At step 616, the automation system 100 causes the determined actions, including any determined deterministic and learned actions, to be performed. Causing one or more generated actions to be performed is performed in a manner similar to that discussed above with respect to action generator 408, output module 230, and output devices 174.

In some embodiments, for each determined action, automation system 100 identifies a specific component, application, or service that is to perform the action. Automation system 100 generates one or more commands for the identified component, application, or service that cause the identified component, application, or service to perform the action.

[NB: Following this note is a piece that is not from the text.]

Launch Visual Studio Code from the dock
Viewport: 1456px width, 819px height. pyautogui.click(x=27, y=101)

In some embodiments, automation system 100 transmits one or more commands for a target component, application, or service to the target component, application, or service. The one or more commands cause the target component, application, or service to perform one or more specific application events 236, perform one or more specific vehicle behaviors 232, modify one or more specific vehicle behaviors 232, and/or the like.

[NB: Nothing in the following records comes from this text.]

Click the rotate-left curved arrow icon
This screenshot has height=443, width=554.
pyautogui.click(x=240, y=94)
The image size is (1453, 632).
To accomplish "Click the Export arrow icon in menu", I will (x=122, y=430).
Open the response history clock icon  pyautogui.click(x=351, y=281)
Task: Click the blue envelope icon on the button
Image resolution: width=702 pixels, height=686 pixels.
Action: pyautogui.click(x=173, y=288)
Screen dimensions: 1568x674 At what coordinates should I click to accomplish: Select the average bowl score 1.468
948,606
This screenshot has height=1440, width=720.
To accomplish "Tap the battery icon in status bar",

In sum, an automation system receives a rule that includes one or more deterministic elements and one or more machine learning elements. The rule corresponds to a vehicle automation routine for automating one or more features or functions associated with a vehicle. The automation system processes the rule to generate data collection criteria for each machine learning element. The automation system collects vehicle data associated with each machine learning element in accordance with the corresponding data collection criteria. The vehicle data associated with a given machine learning element is used to train a machine learning model corresponding to the machine learning element. The output of a machine learning model is used in place of the corresponding machine learning element when executing the rule.

Additionally, the automation system monitors a set of values associated with conditions specified in a set of stored rules. Upon detecting a change in one of the set of values and/or periodically, the automation system determines whether the set of conditions specified by any of the stored rules has been satisfied. If a condition specified by a stored rule corresponds to a machine learning element, the automation system determines whether the condition is satisfied based on output of a machine learning model corresponding to the machine learning element. When the automation system determines that the set of conditions for a given stored rule has been satisfied, the automation system determines a set of actions specified by the given stored rule. If an action specified by the given stored rule corresponds to a machine learning element, the automation system determines whether the condition is satisfied based on output of a machine learning model corresponding to the machine learning element. The automation system causes one or more components of the vehicle to perform the set of actions.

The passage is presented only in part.